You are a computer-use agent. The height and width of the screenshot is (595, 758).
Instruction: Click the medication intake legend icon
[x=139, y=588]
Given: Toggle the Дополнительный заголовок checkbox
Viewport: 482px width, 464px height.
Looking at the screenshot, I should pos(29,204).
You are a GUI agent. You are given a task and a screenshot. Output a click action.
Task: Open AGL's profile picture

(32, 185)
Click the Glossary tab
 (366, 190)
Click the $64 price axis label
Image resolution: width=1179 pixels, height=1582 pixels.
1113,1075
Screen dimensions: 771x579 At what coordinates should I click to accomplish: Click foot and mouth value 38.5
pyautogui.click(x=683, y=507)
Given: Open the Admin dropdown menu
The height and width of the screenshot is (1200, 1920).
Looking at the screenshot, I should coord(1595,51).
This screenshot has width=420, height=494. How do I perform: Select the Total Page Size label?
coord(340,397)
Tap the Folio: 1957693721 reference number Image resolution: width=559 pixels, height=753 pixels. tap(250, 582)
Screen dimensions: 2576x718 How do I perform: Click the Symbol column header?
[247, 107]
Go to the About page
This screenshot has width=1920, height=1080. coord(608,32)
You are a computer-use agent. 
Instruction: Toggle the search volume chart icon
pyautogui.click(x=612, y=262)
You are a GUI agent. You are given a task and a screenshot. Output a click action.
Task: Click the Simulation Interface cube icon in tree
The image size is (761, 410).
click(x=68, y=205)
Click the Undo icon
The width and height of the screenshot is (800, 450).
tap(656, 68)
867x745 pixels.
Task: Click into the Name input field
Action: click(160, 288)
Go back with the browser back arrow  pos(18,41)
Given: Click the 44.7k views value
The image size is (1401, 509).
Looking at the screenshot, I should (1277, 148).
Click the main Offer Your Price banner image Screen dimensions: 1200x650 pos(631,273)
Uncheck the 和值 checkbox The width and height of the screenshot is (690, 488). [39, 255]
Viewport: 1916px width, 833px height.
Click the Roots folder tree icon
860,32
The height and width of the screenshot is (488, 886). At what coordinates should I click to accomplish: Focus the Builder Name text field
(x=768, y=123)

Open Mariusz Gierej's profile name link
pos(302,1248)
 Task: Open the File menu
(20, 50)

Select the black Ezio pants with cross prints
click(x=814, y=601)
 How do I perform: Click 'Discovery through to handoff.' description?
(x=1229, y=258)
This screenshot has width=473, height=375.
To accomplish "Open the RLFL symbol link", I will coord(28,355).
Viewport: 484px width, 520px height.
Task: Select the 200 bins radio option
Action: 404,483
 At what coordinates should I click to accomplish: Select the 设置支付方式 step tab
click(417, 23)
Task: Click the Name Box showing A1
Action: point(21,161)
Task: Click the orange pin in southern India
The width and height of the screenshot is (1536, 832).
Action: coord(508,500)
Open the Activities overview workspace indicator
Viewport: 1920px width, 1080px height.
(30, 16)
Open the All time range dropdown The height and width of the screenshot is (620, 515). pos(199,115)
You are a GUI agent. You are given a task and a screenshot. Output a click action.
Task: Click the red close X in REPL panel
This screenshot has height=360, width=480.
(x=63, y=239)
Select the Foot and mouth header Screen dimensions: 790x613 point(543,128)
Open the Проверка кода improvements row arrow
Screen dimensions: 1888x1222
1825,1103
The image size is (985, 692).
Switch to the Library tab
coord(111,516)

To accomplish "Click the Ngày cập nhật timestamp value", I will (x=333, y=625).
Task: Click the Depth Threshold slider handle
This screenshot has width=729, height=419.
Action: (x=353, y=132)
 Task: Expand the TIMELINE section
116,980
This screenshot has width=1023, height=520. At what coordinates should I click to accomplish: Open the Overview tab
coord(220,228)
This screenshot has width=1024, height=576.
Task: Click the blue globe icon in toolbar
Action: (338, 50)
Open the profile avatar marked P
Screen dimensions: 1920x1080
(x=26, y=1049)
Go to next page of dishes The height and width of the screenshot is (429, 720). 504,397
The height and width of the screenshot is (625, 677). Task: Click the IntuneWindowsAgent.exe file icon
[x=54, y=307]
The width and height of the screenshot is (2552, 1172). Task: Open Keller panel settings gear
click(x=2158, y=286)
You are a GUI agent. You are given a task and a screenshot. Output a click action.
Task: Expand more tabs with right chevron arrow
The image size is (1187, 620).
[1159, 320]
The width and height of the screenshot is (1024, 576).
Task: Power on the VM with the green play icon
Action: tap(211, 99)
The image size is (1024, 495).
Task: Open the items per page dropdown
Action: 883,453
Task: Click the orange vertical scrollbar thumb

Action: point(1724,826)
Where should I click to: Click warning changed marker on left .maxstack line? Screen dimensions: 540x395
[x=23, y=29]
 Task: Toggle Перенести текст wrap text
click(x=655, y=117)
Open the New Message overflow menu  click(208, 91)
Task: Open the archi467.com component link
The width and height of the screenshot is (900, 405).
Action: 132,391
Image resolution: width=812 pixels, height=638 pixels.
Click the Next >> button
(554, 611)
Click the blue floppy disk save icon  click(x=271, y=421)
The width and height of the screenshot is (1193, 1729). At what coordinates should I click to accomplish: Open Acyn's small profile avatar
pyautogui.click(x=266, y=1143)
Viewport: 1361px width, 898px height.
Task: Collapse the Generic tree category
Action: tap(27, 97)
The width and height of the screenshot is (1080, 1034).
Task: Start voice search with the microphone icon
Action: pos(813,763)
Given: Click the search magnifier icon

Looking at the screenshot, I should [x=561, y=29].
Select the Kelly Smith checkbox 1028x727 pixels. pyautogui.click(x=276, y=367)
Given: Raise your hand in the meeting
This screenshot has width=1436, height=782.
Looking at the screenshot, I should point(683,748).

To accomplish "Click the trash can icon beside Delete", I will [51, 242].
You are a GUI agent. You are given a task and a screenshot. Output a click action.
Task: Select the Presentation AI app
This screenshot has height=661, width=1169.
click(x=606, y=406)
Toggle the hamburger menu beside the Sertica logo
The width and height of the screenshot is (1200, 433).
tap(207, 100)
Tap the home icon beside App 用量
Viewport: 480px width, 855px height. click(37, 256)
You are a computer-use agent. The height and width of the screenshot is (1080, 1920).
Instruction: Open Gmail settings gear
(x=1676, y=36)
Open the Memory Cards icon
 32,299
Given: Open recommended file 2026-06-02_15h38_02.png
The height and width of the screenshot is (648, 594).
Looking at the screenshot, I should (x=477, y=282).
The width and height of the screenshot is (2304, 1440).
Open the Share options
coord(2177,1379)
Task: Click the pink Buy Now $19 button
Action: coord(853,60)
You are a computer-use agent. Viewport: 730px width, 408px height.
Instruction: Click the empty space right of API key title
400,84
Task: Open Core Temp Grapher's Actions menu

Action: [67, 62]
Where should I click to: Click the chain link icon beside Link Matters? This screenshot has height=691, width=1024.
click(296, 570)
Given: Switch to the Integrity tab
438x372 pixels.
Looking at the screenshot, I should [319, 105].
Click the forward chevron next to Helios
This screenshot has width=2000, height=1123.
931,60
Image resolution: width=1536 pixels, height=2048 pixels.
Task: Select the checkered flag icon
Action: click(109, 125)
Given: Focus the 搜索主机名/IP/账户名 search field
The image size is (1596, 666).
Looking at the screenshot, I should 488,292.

[Problem statement] How many lines above contain the word "orange"? Reply with the number alone.

[Written response] 2